In the meantime the project has enrolled the first 10 girls in areas just outside Malawi’s commercial capital Blantyre. They are currently taking part in the three month-long training course. Afterwards, they will be placed in a group of three girls each which will receive a sewing machine for making and selling the pads.

“After training,” says Mkwandawire, “these girls will have their own businesses in their communities [where] they are expected to train more girls so that it has the multiplier effect. They have gotten the skills from here but also they should transfer the skills to others from there. So the project will be buying the sanitary pads from the girls from their businesses.”

Mkandawire says the pads are an effort to keep girls from skipping classes. The NGO will buy the pads and distribute them for free to the school girls. The project leaders say the pads are re-usable and should last for up to three years.

Some studies in Malawi show that many female students in rural areas stay away from schools for at least five days during their menstrual periods, a development that affects their performance in class.

“Some Malawi statistics,” she explains, “show that some girls enroll in primary school but fail to continue with their education because some have started menstrual period. So we had to look at a way when we could keep the girls in school.”

Catherine Keta is among the girls learning to make sanitary pads at the organization’s offices in Blantyre.

“This training,” she says, “will assist us so much because we have been staying home.

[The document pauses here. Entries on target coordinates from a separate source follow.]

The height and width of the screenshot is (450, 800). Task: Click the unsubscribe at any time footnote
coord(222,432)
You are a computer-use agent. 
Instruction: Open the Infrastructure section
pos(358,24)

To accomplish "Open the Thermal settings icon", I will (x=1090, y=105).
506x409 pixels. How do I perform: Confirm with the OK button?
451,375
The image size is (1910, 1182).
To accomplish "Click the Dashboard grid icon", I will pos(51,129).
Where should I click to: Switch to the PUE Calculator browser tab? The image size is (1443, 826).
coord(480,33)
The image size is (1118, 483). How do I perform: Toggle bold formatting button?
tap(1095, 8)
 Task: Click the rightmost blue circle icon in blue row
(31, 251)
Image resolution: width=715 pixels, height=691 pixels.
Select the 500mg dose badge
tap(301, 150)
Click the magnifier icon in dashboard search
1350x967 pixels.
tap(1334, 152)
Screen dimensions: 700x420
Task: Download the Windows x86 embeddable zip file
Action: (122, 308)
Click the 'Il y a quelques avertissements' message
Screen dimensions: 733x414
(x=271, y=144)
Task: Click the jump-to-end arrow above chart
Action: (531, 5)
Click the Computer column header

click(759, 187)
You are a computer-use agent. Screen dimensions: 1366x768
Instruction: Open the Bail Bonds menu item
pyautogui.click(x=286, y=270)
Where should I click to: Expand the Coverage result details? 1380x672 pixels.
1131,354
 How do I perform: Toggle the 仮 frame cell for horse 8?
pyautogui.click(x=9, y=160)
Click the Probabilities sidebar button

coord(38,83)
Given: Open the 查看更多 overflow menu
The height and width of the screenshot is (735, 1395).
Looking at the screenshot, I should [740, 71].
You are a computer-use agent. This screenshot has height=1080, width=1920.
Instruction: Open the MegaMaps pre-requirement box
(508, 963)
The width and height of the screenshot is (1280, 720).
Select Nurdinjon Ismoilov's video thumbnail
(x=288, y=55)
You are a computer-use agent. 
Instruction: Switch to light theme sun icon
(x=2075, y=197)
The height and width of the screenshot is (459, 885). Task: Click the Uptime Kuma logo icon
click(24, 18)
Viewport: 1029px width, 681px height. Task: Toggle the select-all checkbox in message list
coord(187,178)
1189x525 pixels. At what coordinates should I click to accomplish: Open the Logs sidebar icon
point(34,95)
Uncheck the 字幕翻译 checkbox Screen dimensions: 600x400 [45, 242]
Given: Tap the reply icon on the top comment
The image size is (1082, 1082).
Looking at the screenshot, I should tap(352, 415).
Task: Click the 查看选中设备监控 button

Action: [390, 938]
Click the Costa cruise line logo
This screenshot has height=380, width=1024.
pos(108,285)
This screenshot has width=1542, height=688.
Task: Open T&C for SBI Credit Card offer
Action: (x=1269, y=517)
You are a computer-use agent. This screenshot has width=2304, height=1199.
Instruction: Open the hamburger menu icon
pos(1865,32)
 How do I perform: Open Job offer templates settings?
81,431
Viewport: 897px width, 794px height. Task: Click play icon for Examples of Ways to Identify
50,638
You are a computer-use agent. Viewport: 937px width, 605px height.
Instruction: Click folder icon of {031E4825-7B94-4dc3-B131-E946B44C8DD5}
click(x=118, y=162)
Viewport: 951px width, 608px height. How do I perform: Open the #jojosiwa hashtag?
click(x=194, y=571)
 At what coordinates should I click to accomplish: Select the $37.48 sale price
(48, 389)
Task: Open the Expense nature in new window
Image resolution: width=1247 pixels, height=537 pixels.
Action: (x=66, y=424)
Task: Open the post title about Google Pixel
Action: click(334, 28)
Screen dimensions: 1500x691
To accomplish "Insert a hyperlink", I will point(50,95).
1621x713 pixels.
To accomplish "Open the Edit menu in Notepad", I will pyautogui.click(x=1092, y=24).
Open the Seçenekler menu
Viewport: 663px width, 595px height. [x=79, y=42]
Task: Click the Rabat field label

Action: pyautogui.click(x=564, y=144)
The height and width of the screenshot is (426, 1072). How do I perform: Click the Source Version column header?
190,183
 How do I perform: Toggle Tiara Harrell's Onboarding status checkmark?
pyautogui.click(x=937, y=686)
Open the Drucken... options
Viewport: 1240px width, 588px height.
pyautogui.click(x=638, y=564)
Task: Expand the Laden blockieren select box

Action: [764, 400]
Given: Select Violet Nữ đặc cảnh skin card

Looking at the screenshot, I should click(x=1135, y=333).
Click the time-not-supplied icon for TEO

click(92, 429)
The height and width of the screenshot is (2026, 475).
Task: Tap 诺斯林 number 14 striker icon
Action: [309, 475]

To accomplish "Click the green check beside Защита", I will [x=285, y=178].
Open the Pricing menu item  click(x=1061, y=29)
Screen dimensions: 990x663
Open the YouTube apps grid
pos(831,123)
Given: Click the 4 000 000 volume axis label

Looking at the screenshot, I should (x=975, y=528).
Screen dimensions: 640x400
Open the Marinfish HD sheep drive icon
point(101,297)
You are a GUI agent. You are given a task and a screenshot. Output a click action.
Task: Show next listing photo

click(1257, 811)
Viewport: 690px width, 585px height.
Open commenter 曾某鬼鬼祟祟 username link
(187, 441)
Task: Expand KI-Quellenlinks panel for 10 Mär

Now it’s just like we have something to do that can empower us. Now the future holds something great because life will longer be the same as I have something to do even after I go home”

Another trainee Yasinta Mpinji is being raised in a family with only one parent, her mother. She says the tailoring skills will help turn around the living standards of living in her family.

“I have my mum only,” she says, “and I feel tailoring can improve our family because if I do this [tailoring business] I can buy food, some clothes and may be use part of the funds to pay for my school fees as well as for my younger sisters and I can even teach my mother and other people how to do tailoring.”

The project is run with support from the United Nations Human Settlements Program, The Netherlands–based aid agency, the Catholic Organization for Relief and Development Aid and a local beverages company, Carlsberg Malawi Limited.